Capri Holdings announced on Tuesday the departure of Cedric Wilmotte from his role as chief executive officer at Michael Kors. He will be succeeded by John Idol, chairman and chief executive officer of Capri, effective December 2.

Michael Kors – Spring-Summer2025 – Womenswear – Etats-Unis – New York – ©Launchmetrics/spotlight

The U.S. fashion group also said company veteran Philippa Newman has been promoted to chief product officer at Michael Kors.

Newman joined the luxury fashion brand over 14 years ago having most recently served as the president of accessories and footwear. In this new role, the executive will report to Idol and oversee merchandising, production, licensing and design across all product categories, in partnership with chief creative officer, Michael Kors.

“I would like to thank Cedric for his significant contributions over the last 16 years. We wish him all the best in his future endeavors,” said Idol, without elaborating on a reason for Wilmotte’s shock departure.

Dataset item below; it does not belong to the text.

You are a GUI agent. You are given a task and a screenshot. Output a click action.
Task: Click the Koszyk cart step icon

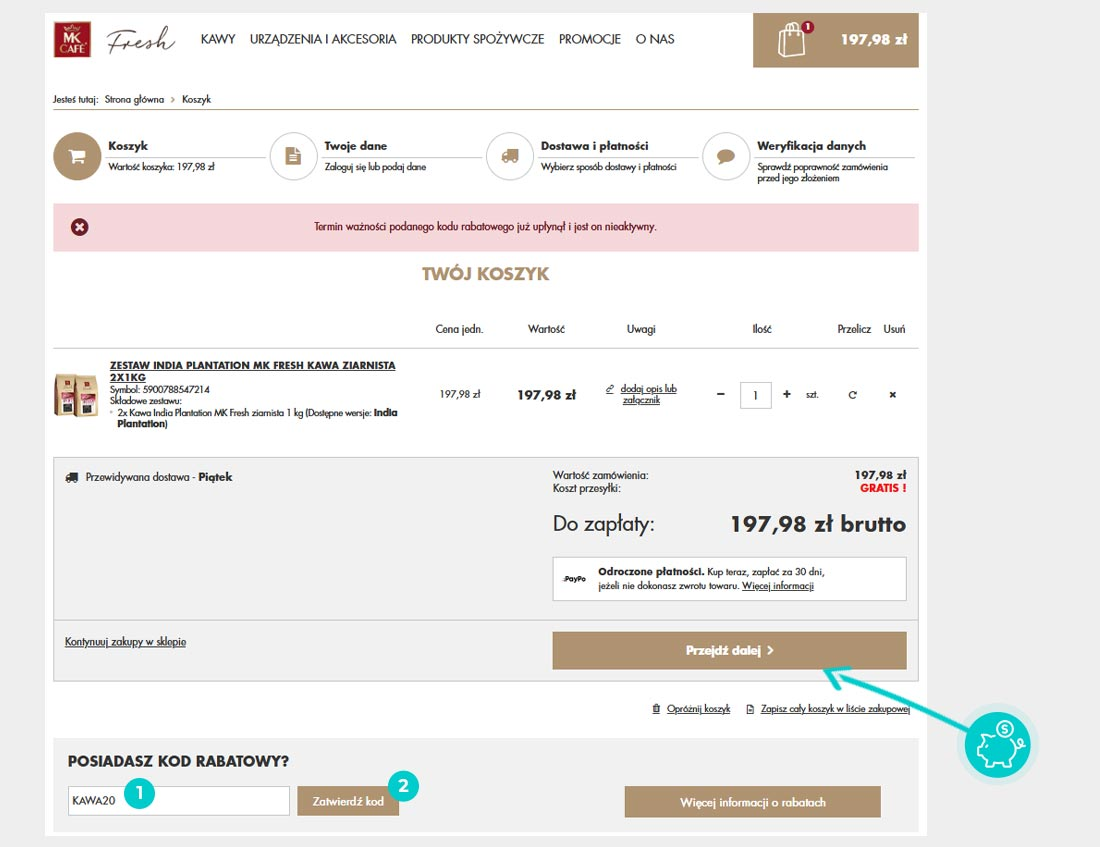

“As I stated on our recent investor call, we are moving quickly to implement strategic initiatives to stabilize revenues and return to growth. This reorganization reinforces Michael Kors’ plans to engage and energize both new and loyal consumers, create exciting fashion and core products with compelling value, improve store productivity and return our wholesale business to growth. Philippa is a dynamic leader with an exceptional breadth of experience developing compelling product for our consumers. I am confident that in her new role as chief product officer for Michael Kors she will successfully lead the execution of our product transformation strategy and drive growth for Michael Kors across all channels.”

The reshuffle comes after several quarters of dwindling sales for parent company Capri and its fashion fold made up of Versace, Jimmy Choo, and its New York-based darling, Michael Kors.

​In its most recent trading update, Capri posted a bigger-than-expected drop in quarterly revenue, hurt by execution missteps across brands and a global slowdown in luxury goods demand.

Adding to the financial blow, a U.S. court earlier this month ruled in favour of the Federal Trade Commission to block fellow U.S fashion group Tapestry‘s takeover of the struggling Capri firm. The FTC argued the merger would eliminate “direct head-to-head competition” between the top two U.S. handbag makers.

At the time, Tapestry said it would appeal the court’s decision. However, last week, the New York-based firm, which owns Coach, Stuart Weitzman, and Kate Spade, said it had withdrew its $8.5 billion takeover bid for Capri.